VIVA – Henny Mona, istri Rio Reifan tidak percaya sang suami mengajukan permohonan cerai. Padahal, sejak tanggal 29 Juni 2020, Henny Mona menunggu kepulangan Rio namun tidak kunjung datang. Henny mengaku tidak menjemput sang suami karena beberapa saat sebelumnya mengalami pertengkaran.

"Kalau jemput nggak aku sengaja enggak jemput, karena aku juga sebagai seorang istri wajarlah ada rada kecewa, marah walaupun ke sininya sebenernya baik-baik aja. Jadi saya pengin tahu aja pulangnya ke mana," kata Henny Mona saat ditemui di kawasan Kelapa Gading, Jakarta, Senin, 6 Juli 2020.

Henny sempat mendengar mengenai pengajuan permohonan cerai tersebut. Namun Henny Mona sempat mengira Rio Reifan sebatas emosi sesaat. Tak lama kemudian, ia mendapat panggilan dari pengadilan.

"Iya saya langsung down saya ngobrol sama manajer saya, saya ngobrol sama sahabat juga, sama ibu saya juga, sama kakak-kakak saya, mereka bilang ya sudahlah ini mungkin jalan yang terbaik dari Allah, kalau saya pribadi, saya enggak nerima," ujar Henny.

Padahal, menurut Hennny, saat Rio pernah memohon agar tidak meninggalkannya. Saat itu Henny menemani Rio yang menjalani perkara narkoba. Rio sampai menangis agar Henny tidak meninggalkannya seorang diri.

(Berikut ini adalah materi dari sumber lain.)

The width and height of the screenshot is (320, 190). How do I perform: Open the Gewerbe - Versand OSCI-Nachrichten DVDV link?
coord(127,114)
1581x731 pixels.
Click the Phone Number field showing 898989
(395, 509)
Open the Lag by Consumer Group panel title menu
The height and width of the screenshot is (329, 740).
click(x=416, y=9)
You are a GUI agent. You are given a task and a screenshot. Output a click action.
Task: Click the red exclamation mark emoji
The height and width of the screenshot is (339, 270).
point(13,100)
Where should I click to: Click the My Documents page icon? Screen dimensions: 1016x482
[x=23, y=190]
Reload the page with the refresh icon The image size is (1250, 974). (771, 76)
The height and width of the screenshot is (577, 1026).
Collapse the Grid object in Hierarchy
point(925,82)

"Saya keselnya gini, kan kamu yang minta kesempatan, kan kamu yang mohon mohon, kamu yang berucap manis, kamu yang mimpi kamu segala macem. Di RSKO pun Rio bilang ‘aku kalau enggak ada kamu lebih baik mati, aku enggak bisa hidup tanpa kamu, kalau mati di dalam lapas aku lillahi ta’ala aku siap yang penting jangan kamu duluan yang mati karena aku gak siap hidup tanpa kamu’," kata Henny.

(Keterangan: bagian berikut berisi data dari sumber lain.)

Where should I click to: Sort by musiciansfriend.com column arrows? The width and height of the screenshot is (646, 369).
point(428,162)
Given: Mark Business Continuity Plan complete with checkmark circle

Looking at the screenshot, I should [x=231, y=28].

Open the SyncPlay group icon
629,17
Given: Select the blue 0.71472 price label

Baca juga: Bebas Penjara, Rio Reifan Langsung Gugat Cerai Istri?

Rio Reifan mengajukan permohonan cerai ke Pengadilan Agama Bekasi sejak 10 Juni 2020. Rio sudah tiga kali tersandung hukum karena masalah narkoba. Sampai saat ini, Henny berharap ada komunikasi dengan Rio Reifan.

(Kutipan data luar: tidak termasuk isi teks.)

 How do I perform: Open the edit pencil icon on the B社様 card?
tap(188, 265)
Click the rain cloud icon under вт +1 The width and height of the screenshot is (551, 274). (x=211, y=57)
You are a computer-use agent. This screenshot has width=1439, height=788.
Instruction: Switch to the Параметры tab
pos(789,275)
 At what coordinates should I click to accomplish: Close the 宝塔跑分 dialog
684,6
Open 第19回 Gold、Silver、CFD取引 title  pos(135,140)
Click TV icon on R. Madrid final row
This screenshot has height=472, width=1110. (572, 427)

"Akhirnya kayak gini jadi saya enggak terima, kalau memang mau bercerai kenapa dulu kamu minta saya untuk tetep stay, dan kenapa kamu pas keluar enggak ke rumah dulu buat berbicara yang baik, tahu-tahu ada layangkan cerai tanggal 10 Juni, kan ada jeda waktu 29 Mei sampai 10 Juni itu kan dimana harusnya baik-buruk kita berkomunikasi ya," katanya.